The plate made by my usual subcontractor costs about 10 euros more than the plate I output myself (including the extra job I have to do on the files): so if I hadn't make the upgrade and I had give all these PDF and CS3/XP7 files to a subcontractor, for 40 plates it would have cost me 400 euros more per month, 4800 euros per year, and 5600 euros for 14 monthes...
... so upgrading my workstation to CS3/XPress7 cost me 5500 euros and allowed me to save 5600 euros before it became obsolete... OK, the situation is not as worst as I guessed: I have paid my CS3, and I even have earned 100 euros!
If you complain about CS software being to expensive, ask you customer to deliver good PDF's...
Are you kidding?
all my customers are already SURE that they give me good PDF! even when they make a piece of shit from Word with PDF creator!!!
It's very simple to understand: they have something-that-makes-PDF in their computer, they click on "PDF" and a PDF is created... and they are sure that it is enough to make a PDF to the printer: for many people, a PDF is a PDF and that's all...
... and they cannot understand (they even cannot imagine) that there could be good PDF and bad PDF...

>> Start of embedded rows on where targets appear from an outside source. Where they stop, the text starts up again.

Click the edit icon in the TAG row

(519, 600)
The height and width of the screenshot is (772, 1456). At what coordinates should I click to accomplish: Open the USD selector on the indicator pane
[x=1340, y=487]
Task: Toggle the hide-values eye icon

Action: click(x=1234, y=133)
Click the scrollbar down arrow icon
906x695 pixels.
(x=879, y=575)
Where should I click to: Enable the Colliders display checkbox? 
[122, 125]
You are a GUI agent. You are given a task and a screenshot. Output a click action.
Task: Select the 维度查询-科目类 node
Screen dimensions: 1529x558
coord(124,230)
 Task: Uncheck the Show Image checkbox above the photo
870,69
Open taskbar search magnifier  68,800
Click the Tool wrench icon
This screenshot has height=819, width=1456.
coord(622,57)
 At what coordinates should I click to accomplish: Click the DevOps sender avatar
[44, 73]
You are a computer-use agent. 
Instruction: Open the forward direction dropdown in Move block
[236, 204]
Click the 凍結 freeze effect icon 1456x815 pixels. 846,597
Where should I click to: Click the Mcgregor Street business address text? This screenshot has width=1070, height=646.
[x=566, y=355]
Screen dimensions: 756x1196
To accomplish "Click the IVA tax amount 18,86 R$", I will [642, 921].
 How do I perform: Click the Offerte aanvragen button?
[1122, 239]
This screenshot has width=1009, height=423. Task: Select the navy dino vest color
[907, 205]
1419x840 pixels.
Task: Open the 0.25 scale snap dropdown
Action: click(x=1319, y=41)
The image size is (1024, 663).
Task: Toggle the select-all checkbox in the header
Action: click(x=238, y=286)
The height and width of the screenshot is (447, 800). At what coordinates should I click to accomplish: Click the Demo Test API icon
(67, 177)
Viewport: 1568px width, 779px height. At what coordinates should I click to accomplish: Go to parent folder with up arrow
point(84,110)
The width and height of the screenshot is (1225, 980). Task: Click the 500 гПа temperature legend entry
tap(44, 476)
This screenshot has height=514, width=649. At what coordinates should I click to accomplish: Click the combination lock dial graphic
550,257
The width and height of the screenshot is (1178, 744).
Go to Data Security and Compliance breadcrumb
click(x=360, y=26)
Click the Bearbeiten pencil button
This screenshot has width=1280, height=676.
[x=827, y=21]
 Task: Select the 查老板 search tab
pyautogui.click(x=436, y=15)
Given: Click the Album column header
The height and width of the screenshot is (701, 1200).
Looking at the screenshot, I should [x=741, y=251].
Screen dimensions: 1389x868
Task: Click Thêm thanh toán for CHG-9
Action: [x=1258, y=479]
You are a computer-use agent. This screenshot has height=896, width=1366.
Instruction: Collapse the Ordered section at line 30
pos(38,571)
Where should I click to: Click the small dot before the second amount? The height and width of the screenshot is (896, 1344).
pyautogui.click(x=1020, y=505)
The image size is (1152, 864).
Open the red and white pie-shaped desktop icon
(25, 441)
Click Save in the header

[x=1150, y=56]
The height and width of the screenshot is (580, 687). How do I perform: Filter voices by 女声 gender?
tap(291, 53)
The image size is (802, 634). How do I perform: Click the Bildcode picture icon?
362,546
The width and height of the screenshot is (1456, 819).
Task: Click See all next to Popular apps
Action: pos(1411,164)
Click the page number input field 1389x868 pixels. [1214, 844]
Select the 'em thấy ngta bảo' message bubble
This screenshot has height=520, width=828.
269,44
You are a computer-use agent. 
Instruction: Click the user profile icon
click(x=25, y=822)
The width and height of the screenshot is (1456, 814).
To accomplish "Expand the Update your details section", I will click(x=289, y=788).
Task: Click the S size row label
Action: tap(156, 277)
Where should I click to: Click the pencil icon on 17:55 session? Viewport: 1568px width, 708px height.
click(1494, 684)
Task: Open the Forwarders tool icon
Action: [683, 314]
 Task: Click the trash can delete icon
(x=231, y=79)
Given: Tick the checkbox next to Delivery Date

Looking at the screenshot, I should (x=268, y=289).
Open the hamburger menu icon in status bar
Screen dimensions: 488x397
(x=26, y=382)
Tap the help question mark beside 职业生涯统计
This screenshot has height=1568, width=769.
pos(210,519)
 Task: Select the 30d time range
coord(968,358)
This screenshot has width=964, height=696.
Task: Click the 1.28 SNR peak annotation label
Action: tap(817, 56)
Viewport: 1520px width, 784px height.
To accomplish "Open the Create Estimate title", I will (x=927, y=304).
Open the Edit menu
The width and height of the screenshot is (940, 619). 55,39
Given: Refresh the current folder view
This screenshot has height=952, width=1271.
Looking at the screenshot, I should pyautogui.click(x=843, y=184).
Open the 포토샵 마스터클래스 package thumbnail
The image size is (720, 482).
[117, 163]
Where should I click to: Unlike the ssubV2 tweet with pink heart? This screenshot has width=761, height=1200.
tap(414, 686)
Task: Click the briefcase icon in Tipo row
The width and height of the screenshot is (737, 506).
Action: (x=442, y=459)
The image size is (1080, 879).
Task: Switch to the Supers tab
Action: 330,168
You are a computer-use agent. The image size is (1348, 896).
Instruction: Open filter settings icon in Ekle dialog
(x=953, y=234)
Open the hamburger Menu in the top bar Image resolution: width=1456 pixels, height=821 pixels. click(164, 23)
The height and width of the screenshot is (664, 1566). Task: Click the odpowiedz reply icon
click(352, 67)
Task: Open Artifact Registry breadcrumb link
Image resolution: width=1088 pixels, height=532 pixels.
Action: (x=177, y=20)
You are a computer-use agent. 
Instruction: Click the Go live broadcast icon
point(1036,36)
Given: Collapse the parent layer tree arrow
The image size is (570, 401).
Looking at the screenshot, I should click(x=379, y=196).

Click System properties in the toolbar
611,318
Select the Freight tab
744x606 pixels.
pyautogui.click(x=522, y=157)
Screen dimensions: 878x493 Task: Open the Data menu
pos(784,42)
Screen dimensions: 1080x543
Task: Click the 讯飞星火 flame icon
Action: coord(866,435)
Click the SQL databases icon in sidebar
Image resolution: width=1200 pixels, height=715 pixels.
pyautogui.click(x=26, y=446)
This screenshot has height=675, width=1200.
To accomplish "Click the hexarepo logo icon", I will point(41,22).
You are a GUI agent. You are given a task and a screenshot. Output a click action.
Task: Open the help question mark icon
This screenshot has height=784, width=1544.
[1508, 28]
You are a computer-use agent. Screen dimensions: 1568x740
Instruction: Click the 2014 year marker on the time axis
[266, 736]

1° their "PDF maker", whatever it is, outputs a PDF, so it works,
2° to make a PDF, they just have to click on "Print", choose "PDF", click "OK" (or click on "Export PDF" and "OK"): these 3 (or 2) actions are so simple, so basic, so easy to do, that they cannot imagine that they could have made a mistake!!!
... so if I say them that the PDF is not good, in most cases they receive it almost like an insult, because they are sure that they exactly know how to make a PDF, and that they have made a perfect PDF, and if I have an issue with their PDF it cannot be their fault, then it can only be my fault, because I'm an idiot and I don't know how to handle PDF.
(and I already had a customer that "explained" me how to print a PDF: he explained me that I just have to put the PDF on the Photoshop icon on the desktop, set the resolution to "300" in the window that appears, click "OK", and simply print the image from Photoshop...)
... and invest in a decent PDF editor...
Euhhhh... PitStop is not a decent PDF editor???
Back to the previous post: I need between 10 and 20 years to pay the ideal workflow!
******
pcmodem said:
I did not put any information in about RIP, platesetter, imposition software because that part is so variable based on what system you purchase. You can get cheap RIP's or expensive ones and I didn't feel it was fair to put that information in.
That's the problem... but now to work with PDF one needs at least a RIP able to work in ROOM mode (Rasterize Once, Output Multiple), in order to be able to first rasterize the PDF, and then use the rasters to:
- output JPEG to send to the customer for control,
- output eventually color proofing,
- impose,
- and safely image films or plates.
Here again, prices are not the same in France and in USA: a basic Xitron Harlequin RIP for my imagesetter costs about 6500 euros in France, the (almost same) RTI Harlequin RIP bought in the USA costs 4500 $ (=3400 euros) + a PC!
Some vendors include the upgrades for their RIP if you are on a support contract with them.
AFAIK, most include only the
updates: only the technical updates, for example from 7.0 to 7.1...
... but not the upgrades from 7.x to 8!
My feeling is that every production department needs to be making money, even if it is a small amount.
Yes, it's a way to manage the job...
... another way is to look at the globality of the costs, and see pre-press as a "necessary pain": it's a pain because it costs money, but it is necessary because it allows the presses to run and make money... and one have to find the solution that costs the less money than possible: do it quickly with up-to-date expensive softs/hards, do it with cheap softs and some by-hand-job... or subcontract!!!